La concezione dei diritti umani che si fa strada dopo il Sessantotto segna il passaggio dalla modernità alla post-modernità (o tardo-modernità), alla possibilità di accettare – anzi, invocare – la “debolezza” che affligge il pensiero quando deve trovare un fondamento durevole per i sistemi e le ideologie (per le “visioni del mondo”)(4), nel nome di un’uguaglianza che non ha più bisogno di modelli o di teorie, poiché – neoplatonicamente – si consuma tutta nell’enade individuale.

Naturalmente il cammino che ha condotto i diritti umani a «svuotarsi di qualsiasi contenuto concreto» è stato lungo, ed iniziato ben prima del Sessantotto. A mio modo di vedere, esso è cominciato prima ancora del Quarantotto e sinanco dell’Ottantanove, poiché, come molti studiosi ritengono, le più antiche formulazioni di un concetto riconoscibile di “diritti umani” hanno origine nell’età medievale. È in quella loro origine che risiede un difetto fondamentale, il quale ha portato, oggi, allo svuotamento di cui si è fatto cenno. Più avanti mi soffermerò sul modello che ha sotterraneamente ispirato i primi teorici dei diritti umani (e che chiamerò “metafora di Zenone”), mentre in questo paragrafo traccerò uno schema molto sommario della parabola dei diritti umani nella storia occidentale (5).

● DATI ARCHIVIATI:
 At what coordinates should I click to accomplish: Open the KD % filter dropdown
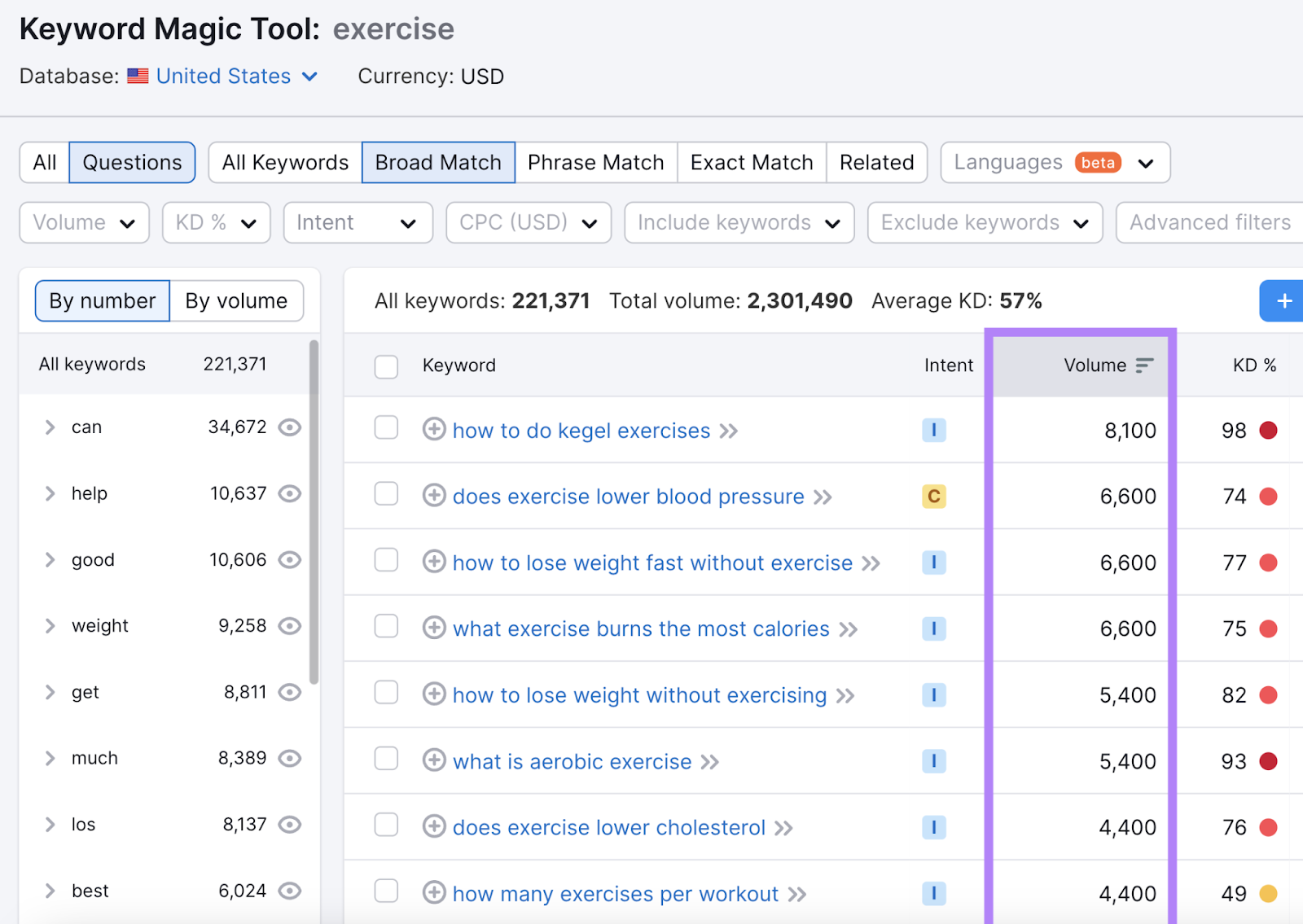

● COSA FARAI: Estrai per intero il brano sui diritti umani, riportandolo parola per parola. Le righe costituiscono materiale a sé, distinto dal brano.

● SOLUZIONE DEL COMPITO:
La concezione dei diritti umani che si fa strada dopo il Sessantotto segna il passaggio dalla modernità alla post-modernità (o tardo-modernità), alla possibilità di accettare – anzi, invocare – la “debolezza” che affligge il pensiero quando deve trovare un fondamento durevole per i sistemi e le ideologie (per le “visioni del mondo”)(4), nel nome di un’uguaglianza che non ha più bisogno di modelli o di teorie, poiché – neoplatonicamente – si consuma tutta nell’enade individuale.

Naturalmente il cammino che ha condotto i diritti umani a «svuotarsi di qualsiasi contenuto concreto» è stato lungo, ed iniziato ben prima del Sessantotto. A mio modo di vedere, esso è cominciato prima ancora del Quarantotto e sinanco dell’Ottantanove, poiché, come molti studiosi ritengono, le più antiche formulazioni di un concetto riconoscibile di “diritti umani” hanno origine nell’età medievale. È in quella loro origine che risiede un difetto fondamentale, il quale ha portato, oggi, allo svuotamento di cui si è fatto cenno. Più avanti mi soffermerò sul modello che ha sotterraneamente ispirato i primi teorici dei diritti umani (e che chiamerò “metafora di Zenone”), mentre in questo paragrafo traccerò uno schema molto sommario della parabola dei diritti umani nella storia occidentale (5).